Ta réaction est tout à fait normale. Mais tu sais, dans la vie, il faut apprendre à passer l’éponge. Je comprends que tu n’aies pas envie qu’Hubert revienne dans ta vie, mais Jérôme a le droit de connaître son père.

Mais Hubert n’a jamais rien voulu savoir de Jérôme ! proteste Isabelle. Pourquoi maintenant ?

Lui seul pourrait répondre à cette question. Ce n’est pas à moi de te dire quoi faire, mais tu pourrais lui donner une chance de s’expliquer avant de prendre une décision. Accepte au moins de le rencontrer.

Marguerite a raison, renchérit Sonia. Je peux même t’accompagner, si tu veux.

* * *

Lorsque Michel dépose Luc chez tante Irma, il a le sourire fendu jusqu’aux oreilles.

Il va falloir qu’on se reprenne, déclare-t-il à son fils.

C’est quand tu veux, papa ! répond joyeusement Luc.
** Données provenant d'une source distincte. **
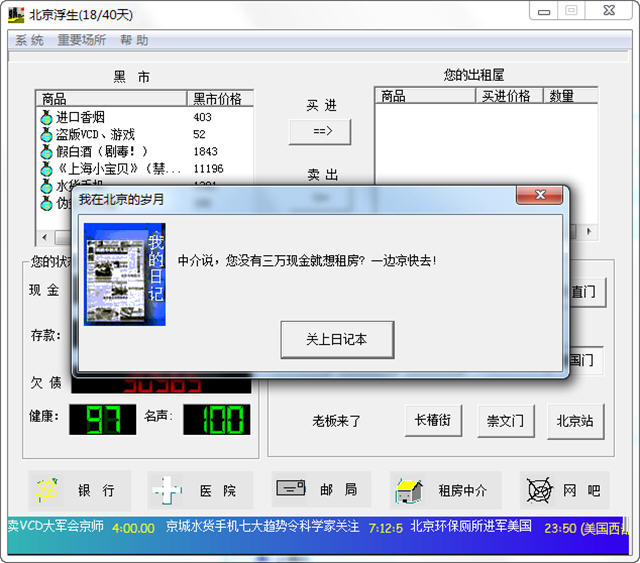Select the 进口香烟 item icon in black market list
This screenshot has height=563, width=640.
(x=46, y=117)
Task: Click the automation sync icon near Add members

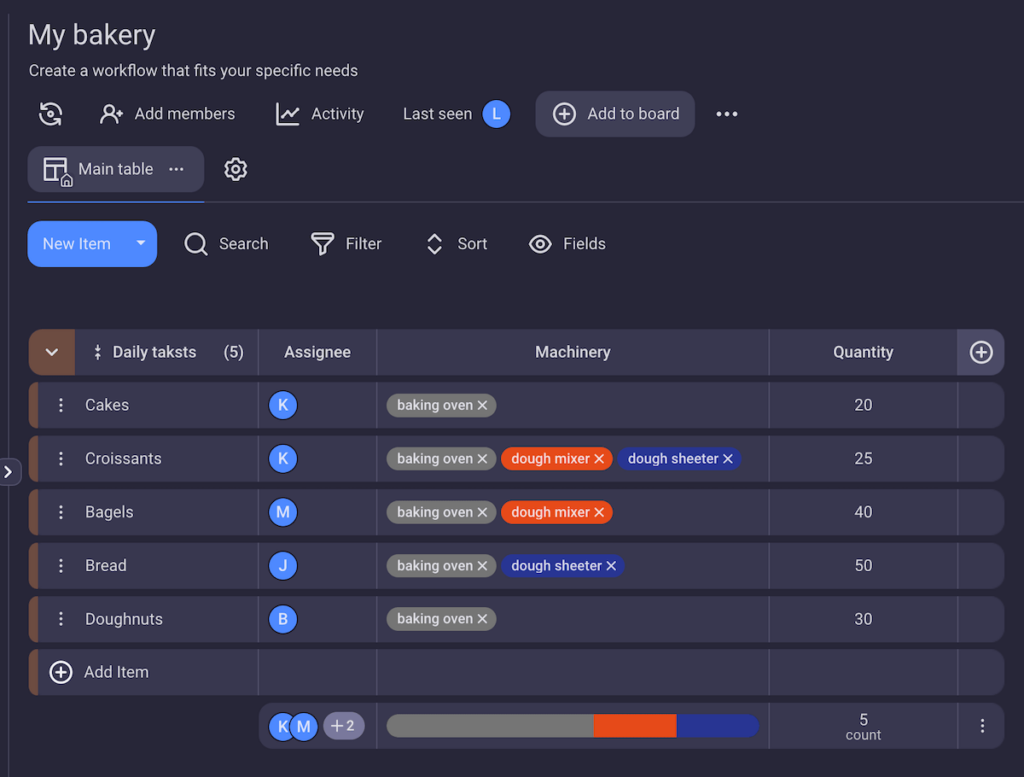Action: coord(51,114)
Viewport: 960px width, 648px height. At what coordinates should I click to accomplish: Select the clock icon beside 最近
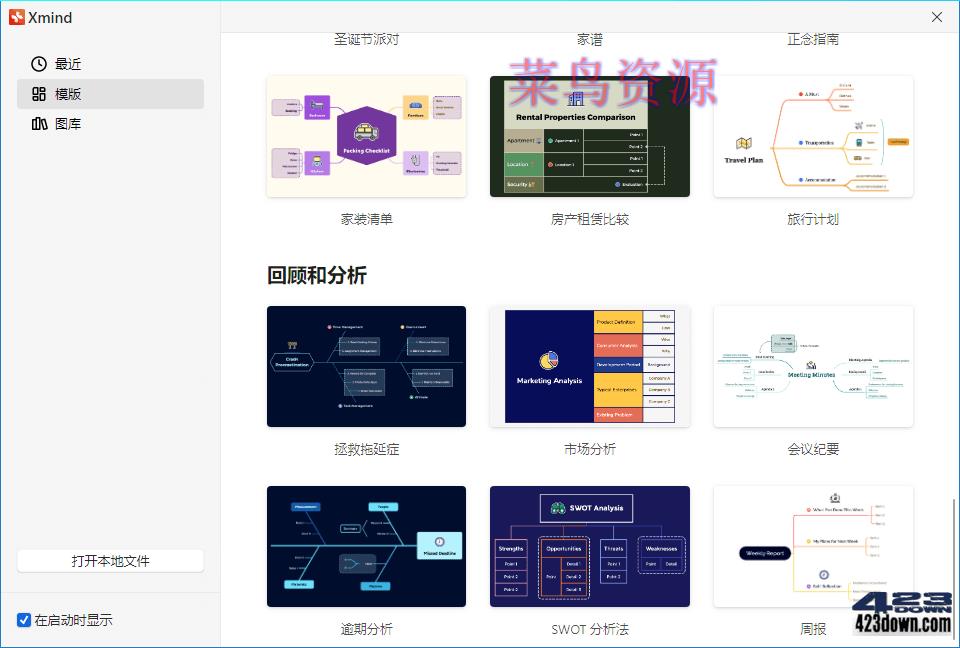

Luc a beaucoup aimé avoir son père juste pour lui. Michel et lui ont beaucoup parlé. Par moments, Luc avait l’impression de ne pas connaître du tout son père. Mais lorsqu’il vivait à la maison familiale, ils ne passaient presque jamais du temps seul à seul tous les deux. Est-ce parce que son père a eu peur de le perdre qu’il s’est ouvert aujourd’hui ? Ou bien, est-ce parce qu’il a plus de temps à lui consacrer étant donné que plus personne n’a besoin de lui ? Luc l’ignore.

Le cœur joyeux, Michel reprend son chemin en direction de son commerce. Ce tête-à-tête avec son fils lui a fait du bien, et il est impatient d’en parler à Sylvie. Étant donné qu’elle donne un spectacle ce soir, il en profitera pour parler à François. À ce qu’il paraît, son histoire avec Mylène est loin d’être finie.